Think why? Why are you writing this thing? What do you want to make? Do you want to make a spec that’s going to sell for a million dollars? Do you want to make a little indie arthouse film? You’ve got to decide why you’re writing it and what you want to do it for.

What are some of your own writing processes Like?

Ted Wilkes speaking at LSWF

Ted: I’m quite a methodical planner. I like my Trello boards and my index cards and my beat sheets, and then there’s a lot of despair, when it doesn’t work when you try and put it on the page and then having to change it. I tend to have periods of  intense writing for 10 weeks, and then I won’t touch anything again. And I know that’s a really unhealthy habit. But that’s how I work. So I need to get out of that habit.

Phil: I don’t do any of those things. (It’s great working together) I’m always telling students to write treatments, and outlines and beat sheets and character descriptions. I don’t do any of that. I have a sort of road map in my head. And what I do is I leap from a fun scene to fun scene and try to keep myself interested. So if I write a scene that I want to write, and finish on that scene, then I think, what scene would I like to write next? Or if I was watching this film, what scene would I like to watch next? And that’s really the methodology that goes on in my head.

Ted: I always remember when we were writing Shottingham in the first draft I put this one character in and I was like, yeah, there’s a dramaturgical function for this and Phil just said to me, she’s not going to be in the final draft. And I’m like, why ever not? I feel like it’s brilliant, she serves this function. And then it was right to take her out because she was a crap character.

Phil Hughes speaking at LSWF

Phil: You can overthink writing so easily, and then you get buried in.

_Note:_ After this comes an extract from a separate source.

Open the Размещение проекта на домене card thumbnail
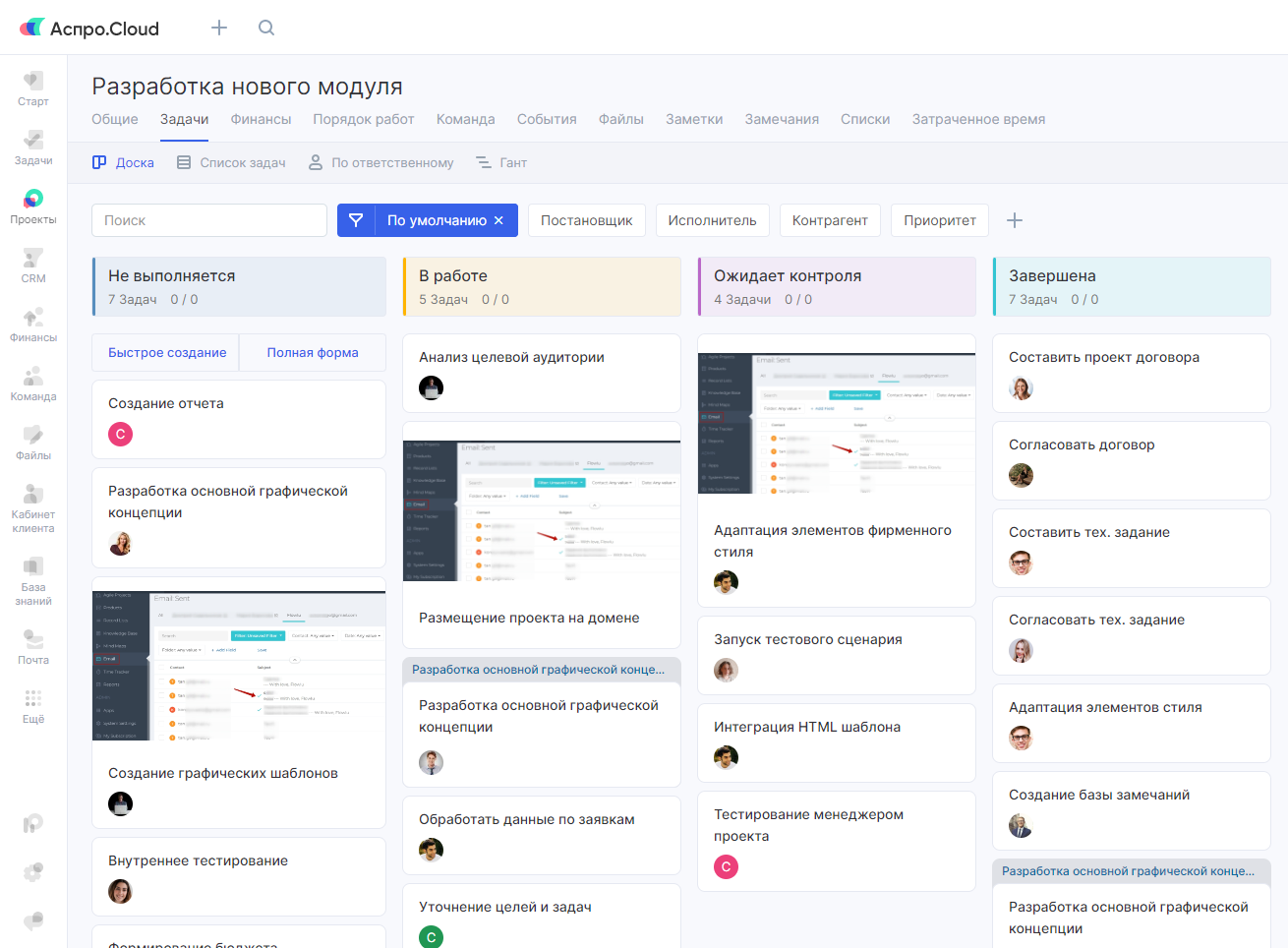The width and height of the screenshot is (1288, 948). 542,511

So I always say to students before they start the undergraduate course, if they say to me, what books should I be reading over the summer holidays? I’d say, don’t read any ‘how to’ books, read some scripts if you want, but don’t read any books, because you can find yourself lost in other people’s theories.

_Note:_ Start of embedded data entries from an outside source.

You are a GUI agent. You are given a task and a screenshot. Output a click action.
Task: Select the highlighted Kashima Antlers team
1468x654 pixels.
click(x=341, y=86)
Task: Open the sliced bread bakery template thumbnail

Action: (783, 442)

In the book that Ted and I are writing, we’re not telling you what story to write, we’re giving you a kind of glimpse of the way that effective storytelling works. And you can use it to tell your stories.

How has the pandemic affected screenwriters like yourself and where do you see the industry going?

Rob savage made Host, which is the one screen horror film that’s as long as a zoom call. And, yeah, actually, I want to see people suffer in their houses, because that’s what I did. So I think there are people who are using the pandemic effectively to tell a horror story like Savage did. Once production happens again, we will return to the type of blockbuster films people want to see.

A writing conference or write a script conference is better in person than it is on zoom or collaborate. I’ve been involved with the business group that look at how we teach online and how we can improve the experience of teaching online. Whether it’s worked, that’s for the students to decide. But the intellectual challenge of how do you deliver a session online has been really engaging and really interesting. But I just can’t wait to get back to teach it in real life and seeing people in three dimensions. I think that’s the future we deserve.